This is the story of why I couldn’t order our Chinese food before I left for work.
Brace yourself – it’s quite the epic story. Worth telling, nonetheless.
Next Thursday, we’re having the Mad Hatter’s Simply Maddening Tea Party at my library in celebration of the new Alice in Wonderland movie. The teens are quite excited, & as such, on Tuesday we went shopping for all the various things you need to put on a fabulous teen program. After picking up some sundry items from Target, we went to Hot Topic to get some prizes – buttons & keychains, etc. It’s always fun talking to the people who work there, now that I am no longer they’re target demographic. I mentioned we were having the party, & they say hey! You should bring us some flyers, & we’ll put them out here!
Yesterday, Wednesday, my co-worker Steve & I attended a meeting at one of our branch locations. I offered to drive, since I don’t always have the car (my fiance & I share one), & often bum rides off Steve. I took along some flyers with me, so we could drop them off at the mall on our way back. We also made a quick stop at a local used paperback bookstore – hey, we are librarians, after all. There was an issue with the door (I drive a rather old car), but in the end we realized that the seatbelt was simply caught & thus the door could actually be shut completely.

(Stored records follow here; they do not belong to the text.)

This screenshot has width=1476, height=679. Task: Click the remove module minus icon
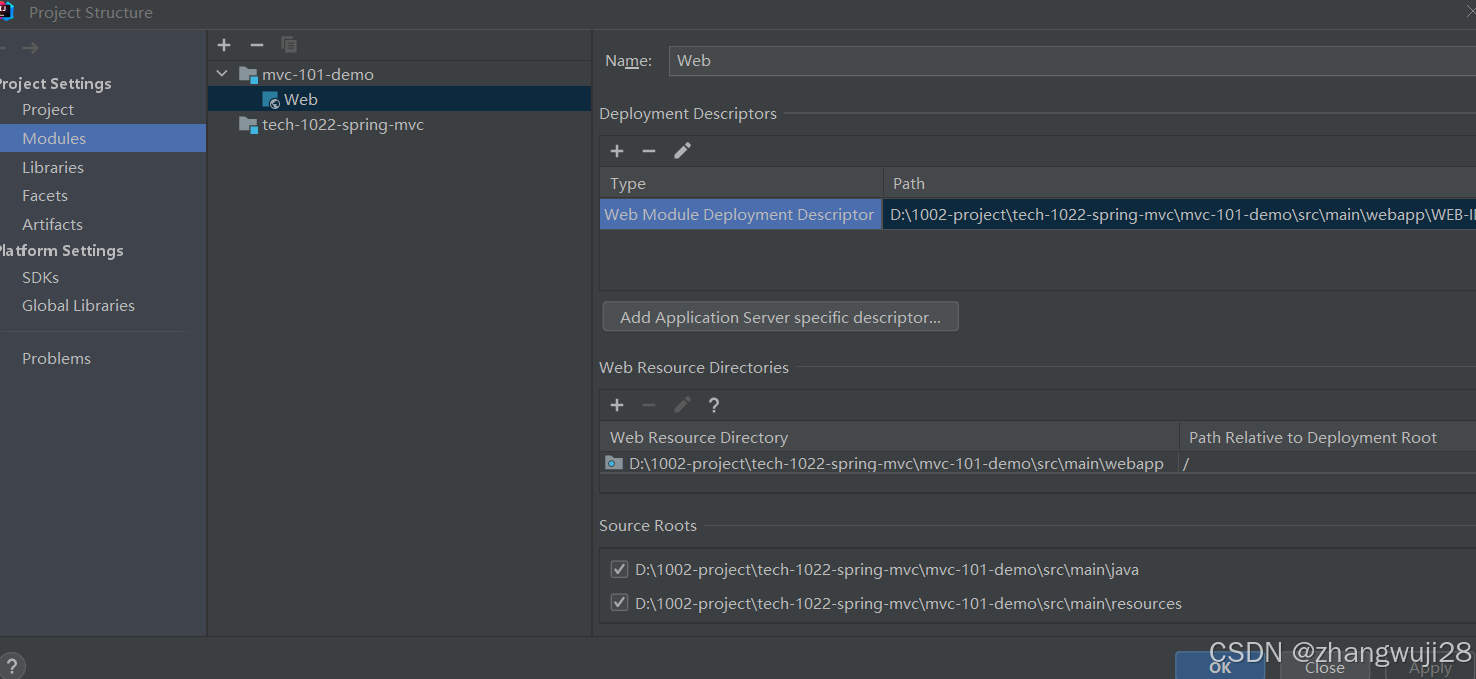(x=257, y=45)
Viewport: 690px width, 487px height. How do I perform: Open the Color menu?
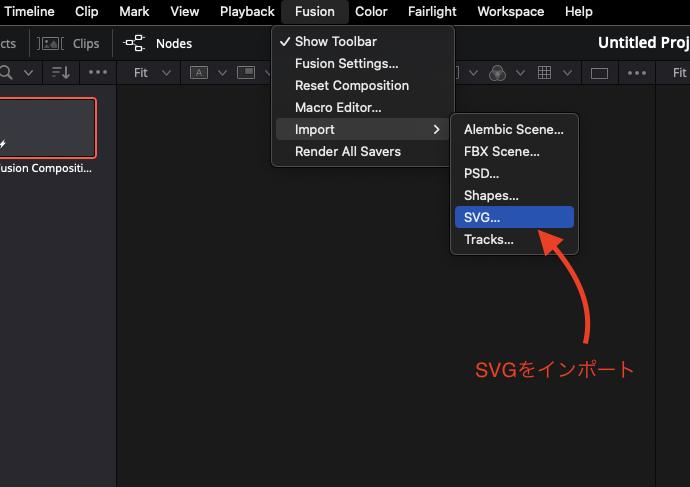pyautogui.click(x=371, y=12)
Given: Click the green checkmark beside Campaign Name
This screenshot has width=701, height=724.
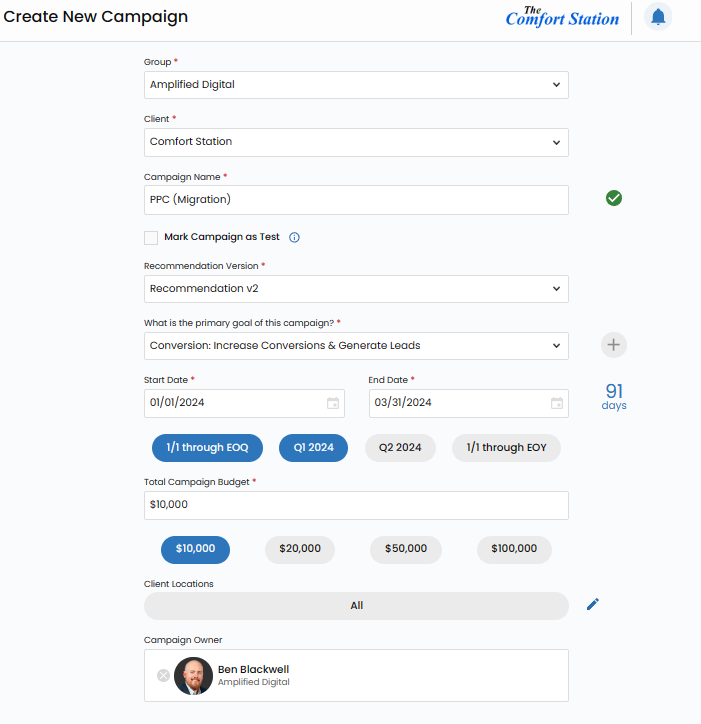Looking at the screenshot, I should click(614, 198).
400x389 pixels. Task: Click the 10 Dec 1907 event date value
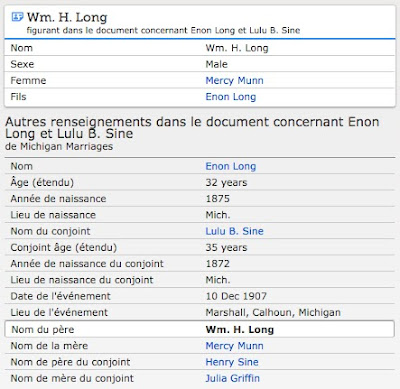[236, 296]
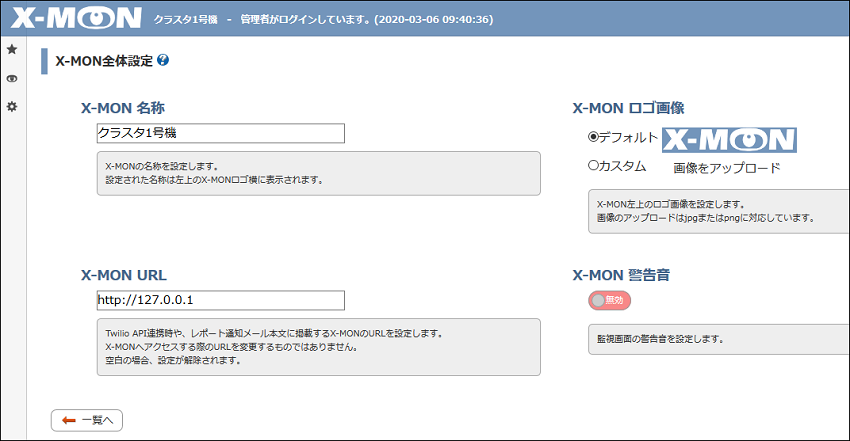The width and height of the screenshot is (850, 441).
Task: Click the 一覧へ back button
Action: click(x=87, y=420)
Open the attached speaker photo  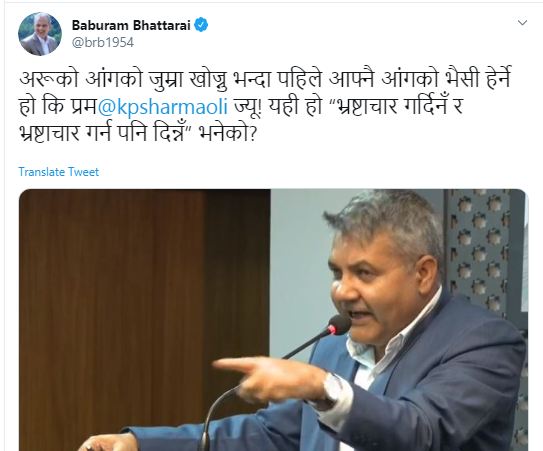tap(274, 319)
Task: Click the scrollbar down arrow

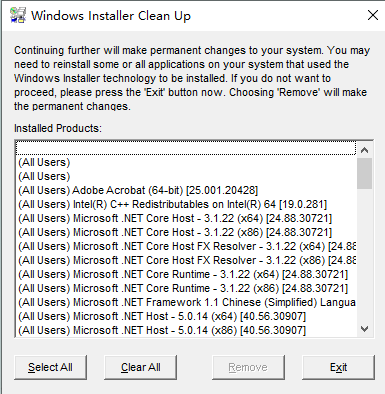Action: pyautogui.click(x=364, y=329)
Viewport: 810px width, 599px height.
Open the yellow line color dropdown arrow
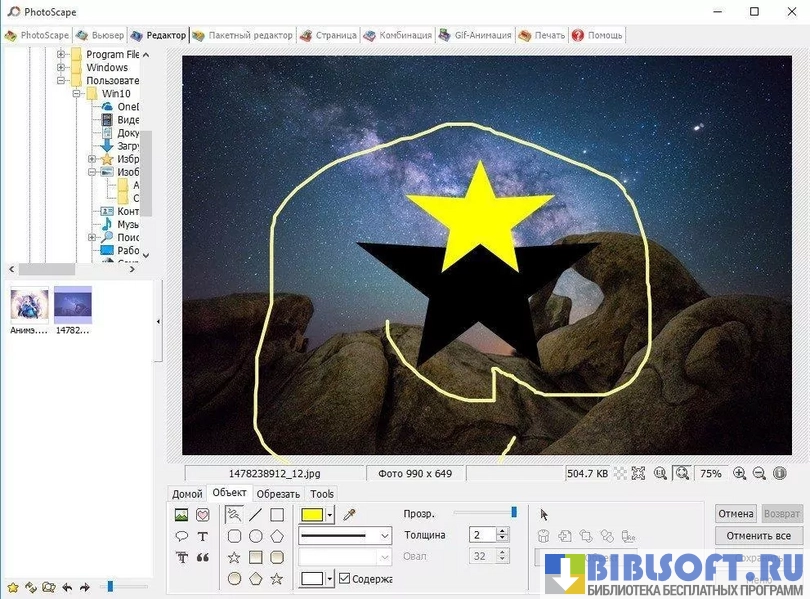330,515
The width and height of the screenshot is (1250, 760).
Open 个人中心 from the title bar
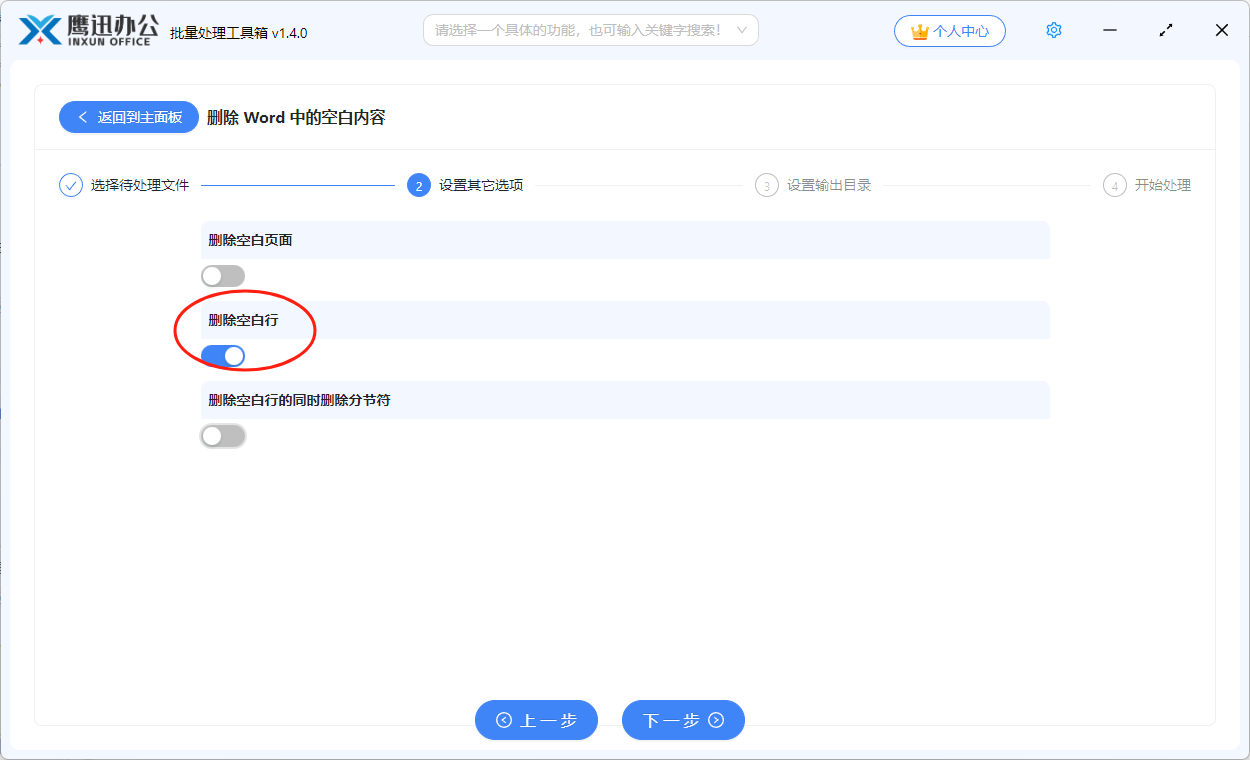950,30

Then we go to the mall, stop & Hot Topic & drop off the flyers. Eventually, we make it back to the library – at which point Steve realizes he doesn’t have his car key.
Which was the only copy.
And so the calls begin – first to the library branch where the meeting was held, then to the used paperback store, & then Hot Topic. They mention that although they’ve found a random cell phone, they have, in fact, not found a key. Steve calls his wife & the car dealer to see how they can go about getting a new key, since it’s one of those fancy programmable ones with a chip (don’t you just love technology?!), & we look everywhere. The parking lot, the library lost & found, in & around my car, etc. We try to see if maybe he somehow left it in his car, but we don’t see it.
Le sigh. It seems to have disappeared.
I mention that although it wasn’t in the used paperback store, perhaps it fell out when we were fussing with the door in the parking lot? It’s a long shot, but there’s a chance. As it’s already starting to get dark, we head off immediately.
Steve digs around a little more in the car while he’s in the passenger side, & that’s when he spots it. There’s an evil little place between the middle… armrest/random stuff holder thing & the passenger seat. I lost my engagement ring in this evil little place once, & our iPod constantly falls down there. I personally believe gravity has an extra-strong hold in this vortex of doom, but I’ve no rock solid evidence to back this up. Someday, my 2000 Saturn LS will become the centerpiece in a vast scientific experiment with earth-shattering ramifications, just you wait.
Anyways – back to the story. Much relief is felt by both parties, & I take Steve back to the library so he can drive home in his car.
I proceed to the post office to mail off a few things, as people are wont to do at such a place. Then I reach into my purse to call Sam to see if he’d like Chinese for dinner & if so I’ll also call them to place our order for sesame chicken & two egg rolls.
My phone is not there.
Now, before we can proceed, we must rewind to the beginning of the story, to my visit to Hot Topic the previous day, when we were picking up prizes for the Mad Hatter’s Simply Maddening Tea Party. You see, as I was paying & the nice guy with the flyer idea was trying to remember how to perform a tax exempt transaction, my (very small but perfect!) purse was knocked off the counter. My wallet fell out, & I, assuming that was all, proceeded to sign the receipt & left.
Hot Topic totally had my phone. That’d fallen out along with my wallet when my purse hit the ground. & I would’ve never known if that evil little vortex hadn’t swallowed Steve’s key, thus requiring Steve to call Hot Topic.
Funny how things work, isn’t it?
So after this realization, I drive to Hot Topic, & ask for my badly cracked (but still usable!) phone back. They told me they only called Japan twice, but had otherwise kept my phone safe. Silly Hot Topic employees. Of course, my phone had no more juice left, & so I couldn’t call for Chinese until I got home & could use Sam’s phone. Which is exactly what I did – sesame chicken & two egg rolls.
So that’s the story of why I couldn’t order Chinese food until after I got home. I think I’ll remember this for ages.